## INPUT RECORDS
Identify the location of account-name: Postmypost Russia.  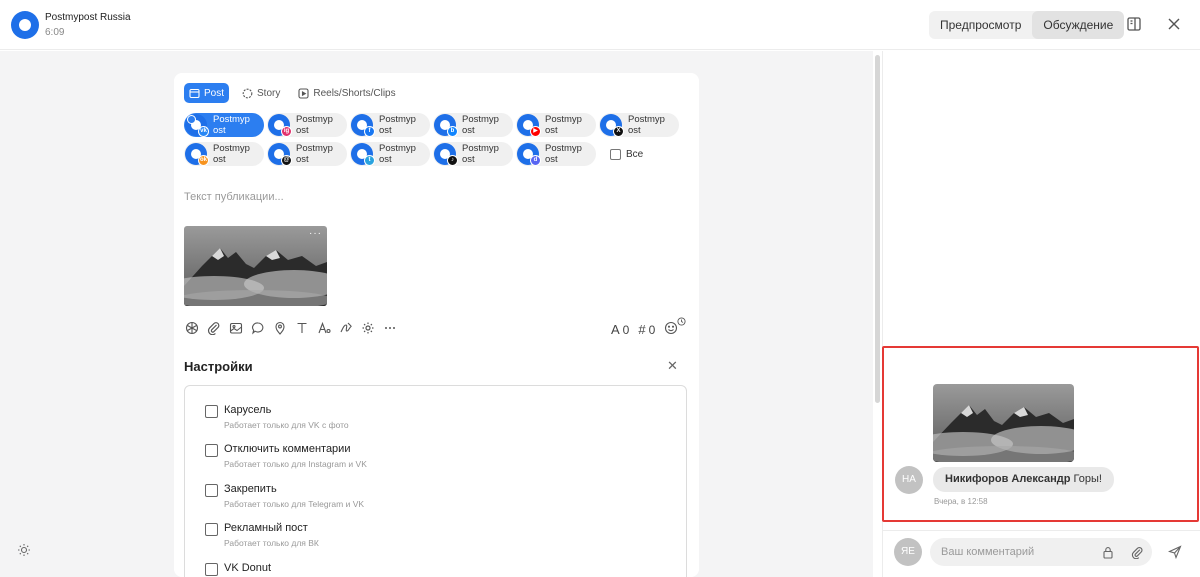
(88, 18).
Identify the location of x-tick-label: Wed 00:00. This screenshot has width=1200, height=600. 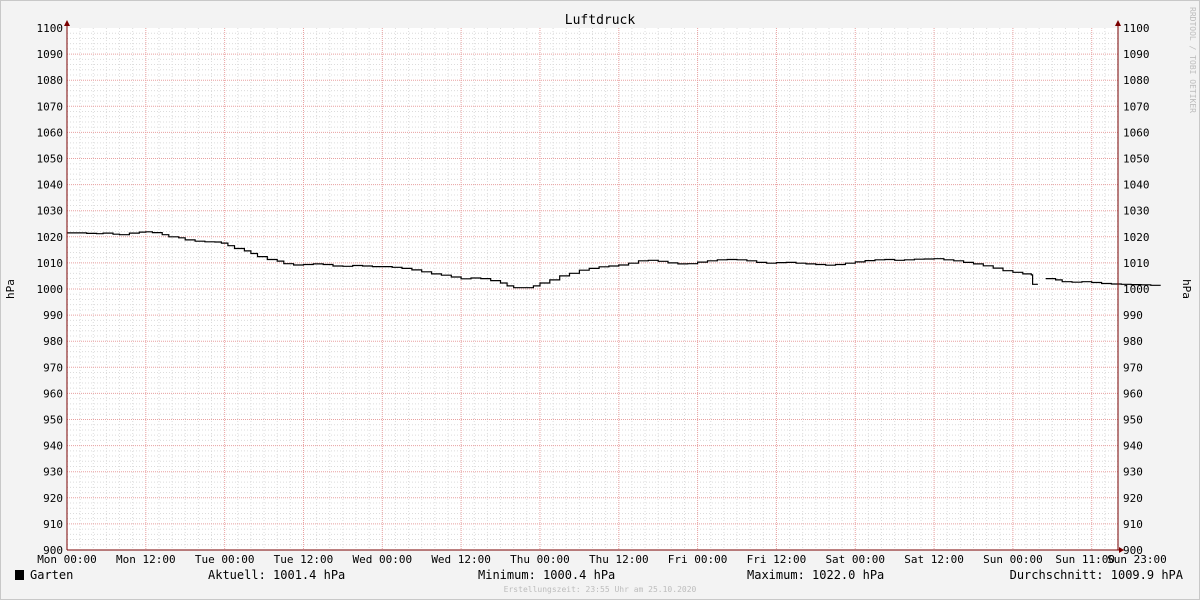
* * *
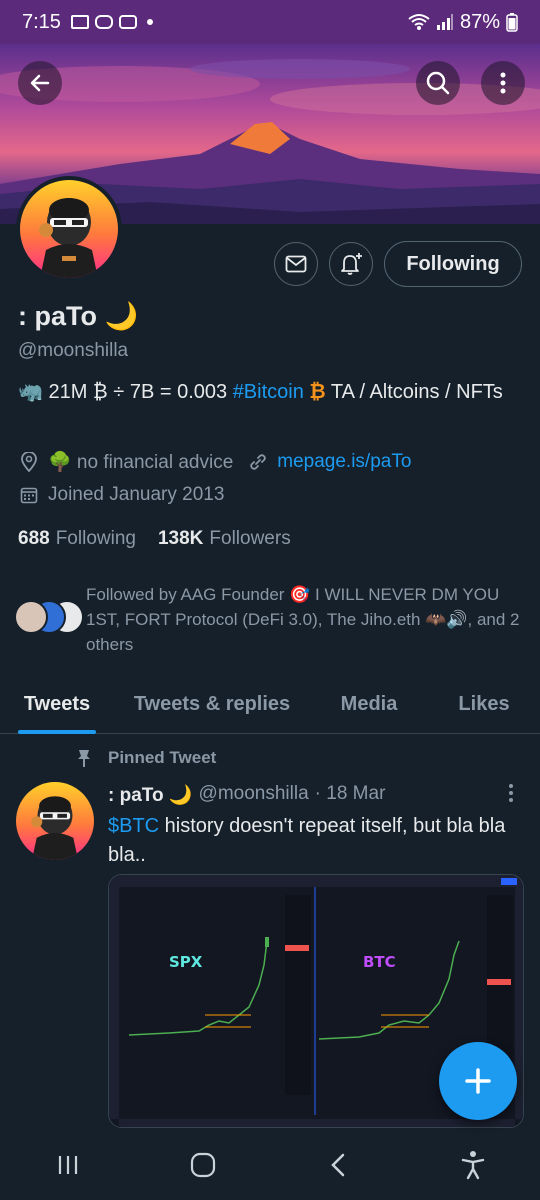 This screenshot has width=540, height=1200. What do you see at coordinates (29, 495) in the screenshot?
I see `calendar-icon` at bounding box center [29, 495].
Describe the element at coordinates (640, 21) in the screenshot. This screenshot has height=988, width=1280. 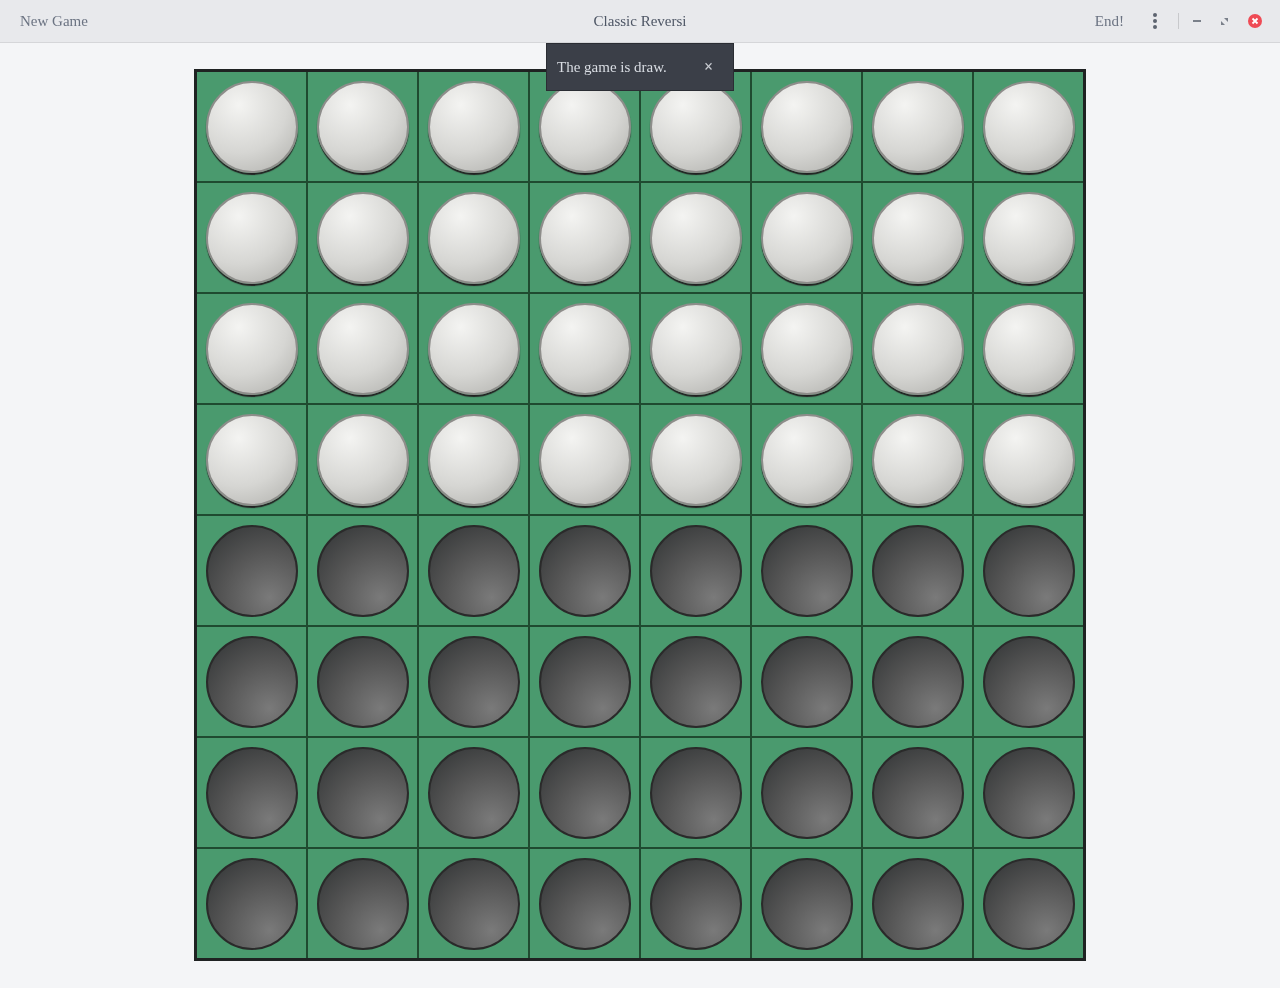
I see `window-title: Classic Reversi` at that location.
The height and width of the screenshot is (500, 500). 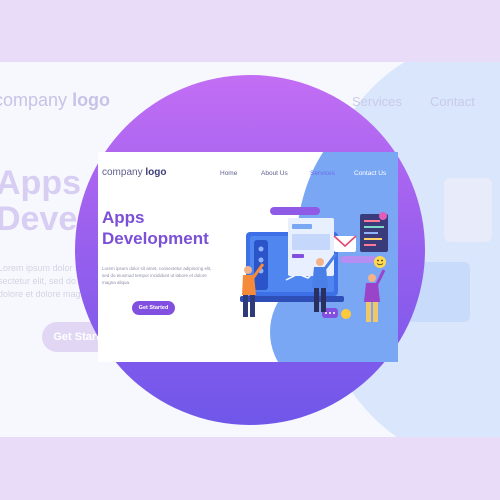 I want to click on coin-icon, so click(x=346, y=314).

## REQUIRED ACTION
Copy the rows from the line with "Identify the location of account-name: Postmypost" up to and including the line with "Identify the location of x-tick-label: Wed", increasing every coordinate in the answers by 68 and keeping the requests as they are. Leave the pictures out.

## RESULT OF THE TASK
Identify the location of account-name: Postmypost Russia.  
(156, 86).
Identify the location of x-tick-label: Wed 00:00. This screenshot has width=1200, height=600. 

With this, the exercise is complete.